*** DATA EXCERPTS ***

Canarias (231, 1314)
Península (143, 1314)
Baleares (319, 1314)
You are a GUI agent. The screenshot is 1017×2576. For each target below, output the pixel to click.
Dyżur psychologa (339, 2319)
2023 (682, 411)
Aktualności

*** End of DATA EXCERPTS ***

TASK DIRECTIONS:
Write all the entries out again exactly as they are.

EXERCISE OUTPUT:
Canarias (231, 1314)
Península (143, 1314)
Baleares (319, 1314)
You are a GUI agent. The screenshot is 1017×2576. For each target below, output the pixel to click.
Dyżur psychologa (339, 2319)
2023 (682, 411)
Aktualności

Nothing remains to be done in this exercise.